A now classic online ruse, “Lonely Girl”, exposed the same sense of betrayal as the Daisey scandal. In 2006, a series of videos were posted by what appeared to be a teenage girl (lonelygirl15) talking about how alone she felt. The videos became a YouTube sensation and thousands of viewers poured their hearts out to Lonely Girl. Later that year, it was exposed that Lonely Girl was actually an actress and the vlogs were designed to become a web-based video series. As expected, Lonely Girl’s followers were outraged. One girl summed it up best in a post, “Everybody was mad because no one likes to be duped.”
The outrage Ira Glass felt after being duped by Mike Daisey was palpable on the retraction episode. “I have such a weird mix of feelings about this because I simultaneously feel terrible for you, and also I feel lied to,” Glass said. “And also, I stuck my neck out for you.”
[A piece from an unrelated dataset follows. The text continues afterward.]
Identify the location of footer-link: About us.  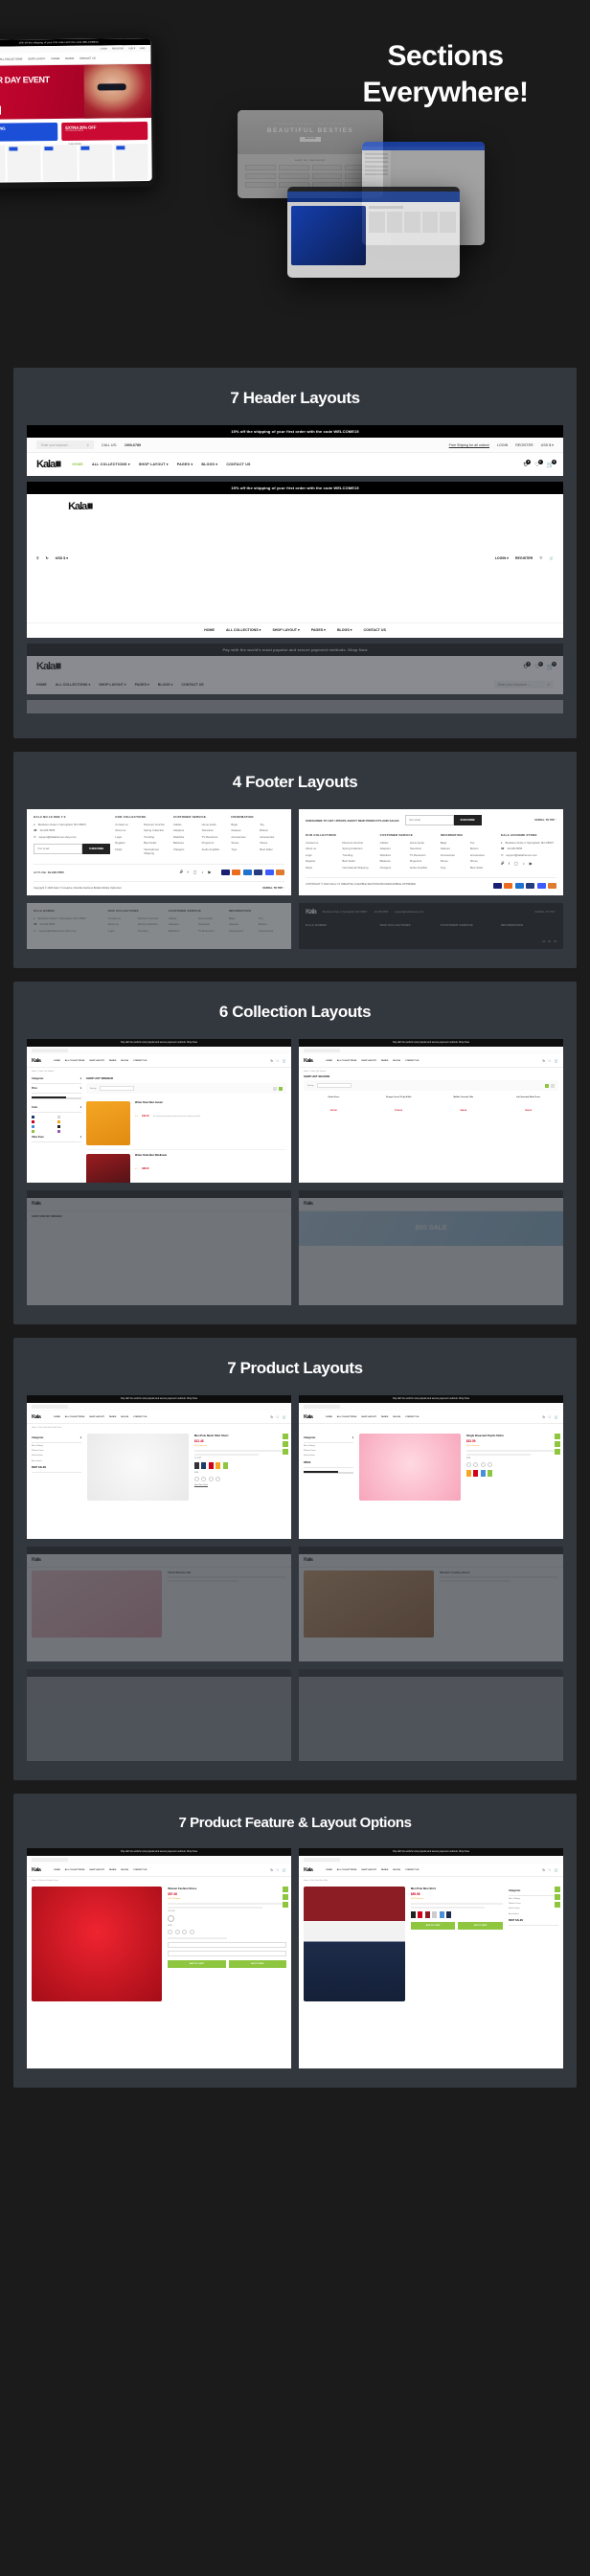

As future generations become more web savvy with the help of training and improved curriculums, identifying unreliable online content should become easier. However, we’re not there yet. According to research conducted by Eszter Hargittai, an associate professor of communication at Northwestern University, many college students still lack the skills to determine the credibility of what they consume as truth online. "Just because younger people grew up with the Web doesn't mean they're universally savvy with it," Hargittai said. They need guidance in classic issues such as plagiarism, ethical use, and “truthiness” –all of which take on new layers online.